▸ **INPUT RECORDS**:
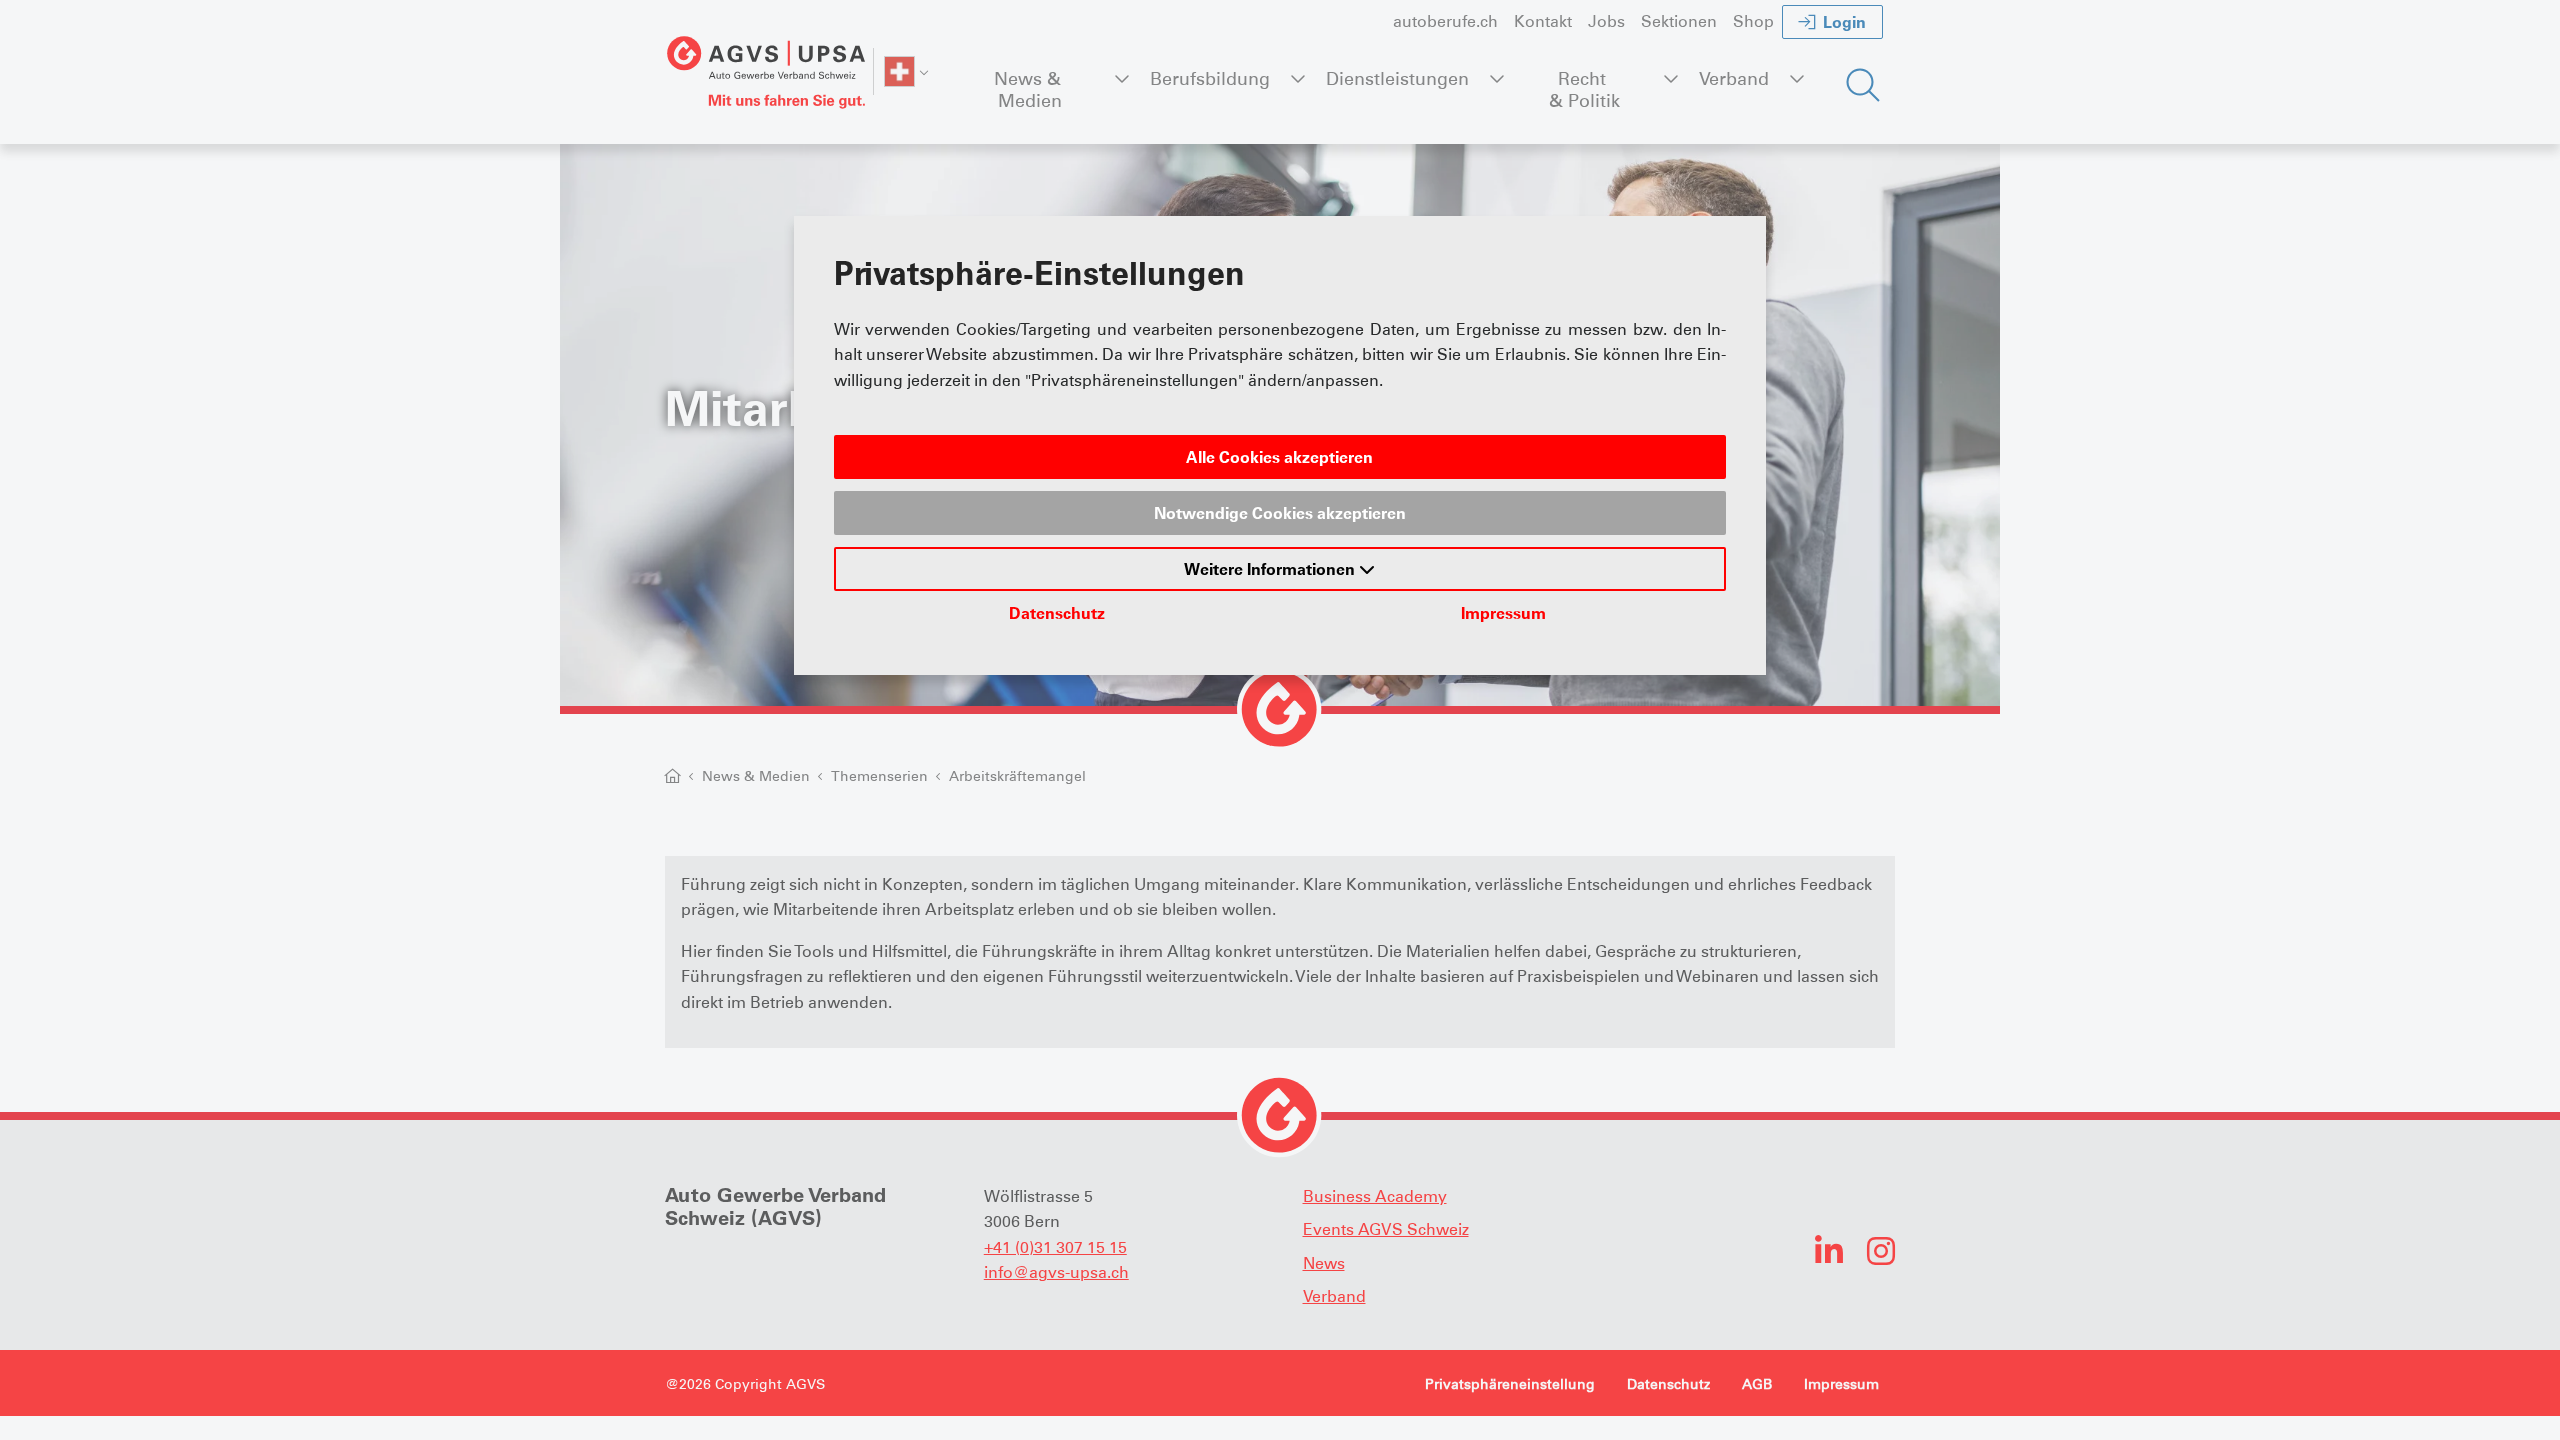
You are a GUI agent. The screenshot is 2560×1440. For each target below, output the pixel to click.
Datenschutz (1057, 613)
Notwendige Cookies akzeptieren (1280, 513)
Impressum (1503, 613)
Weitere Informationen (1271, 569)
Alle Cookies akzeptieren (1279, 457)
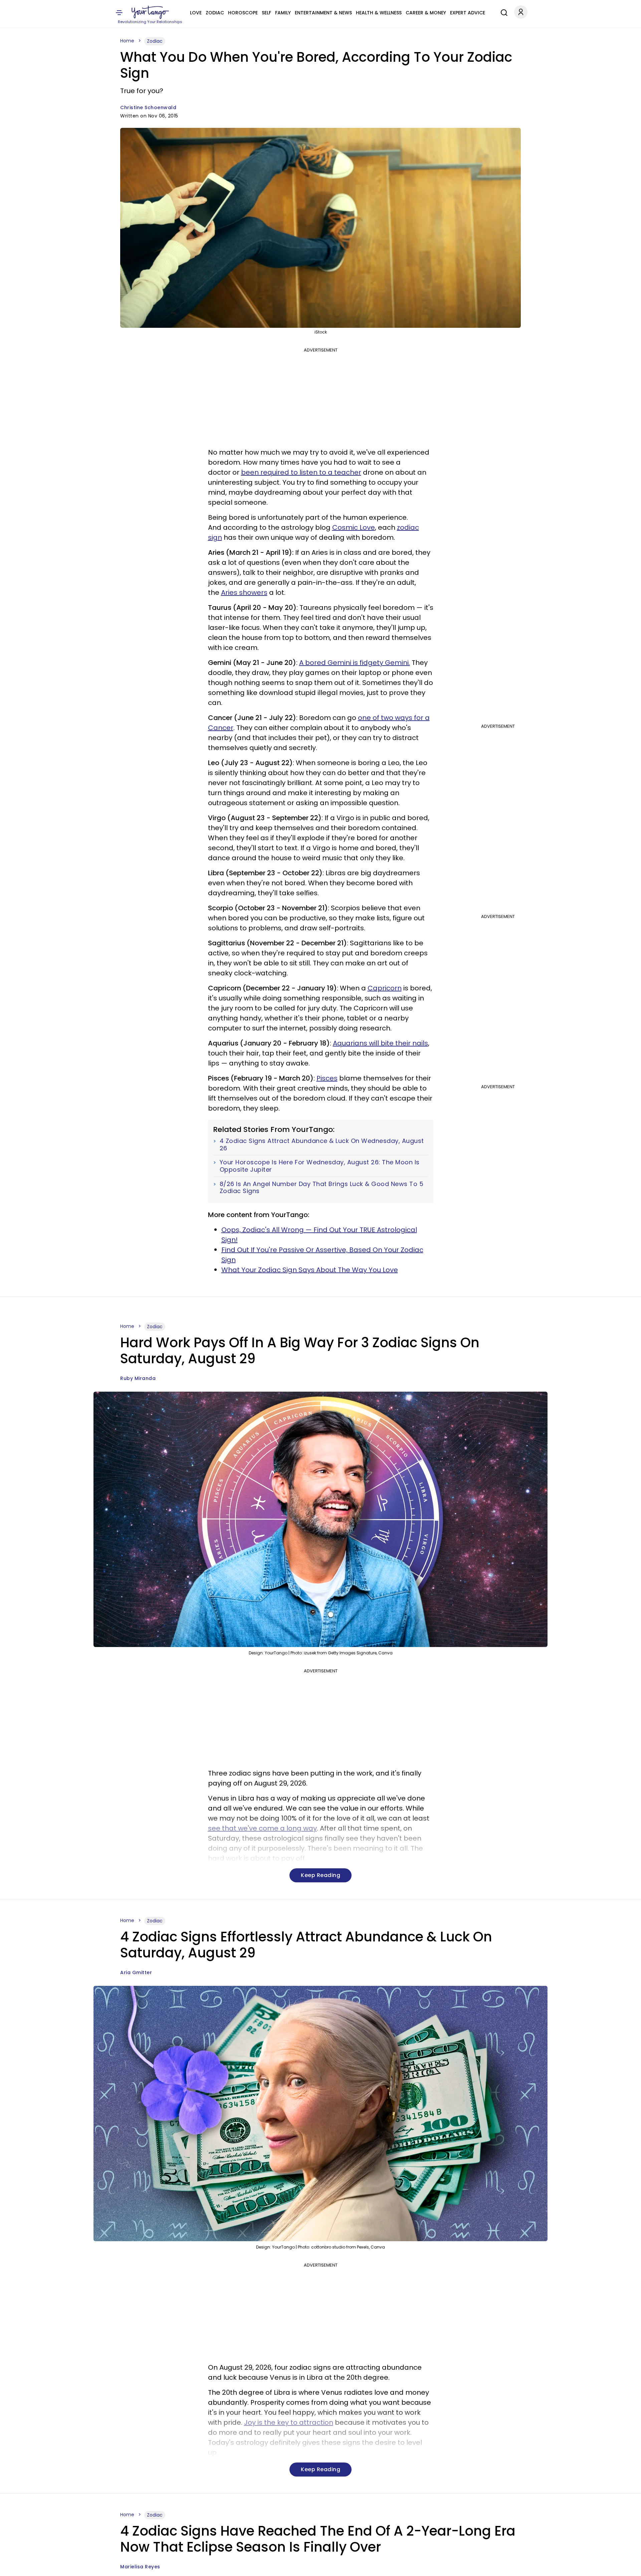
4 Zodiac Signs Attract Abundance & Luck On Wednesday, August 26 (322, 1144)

▸ **PROBLEM TO WORK ON**:
Copy out every line above, word for word, minus images.

▸ **WRITTEN SOLUTION**:
You are a GUI agent. The screenshot is 2560×1440. For each target below, output the pixel to click.
Datenschutz (1057, 613)
Notwendige Cookies akzeptieren (1280, 513)
Impressum (1503, 613)
Weitere Informationen (1271, 569)
Alle Cookies akzeptieren (1279, 457)
4 Zodiac Signs Attract Abundance & Luck On Wednesday, August 26 (322, 1144)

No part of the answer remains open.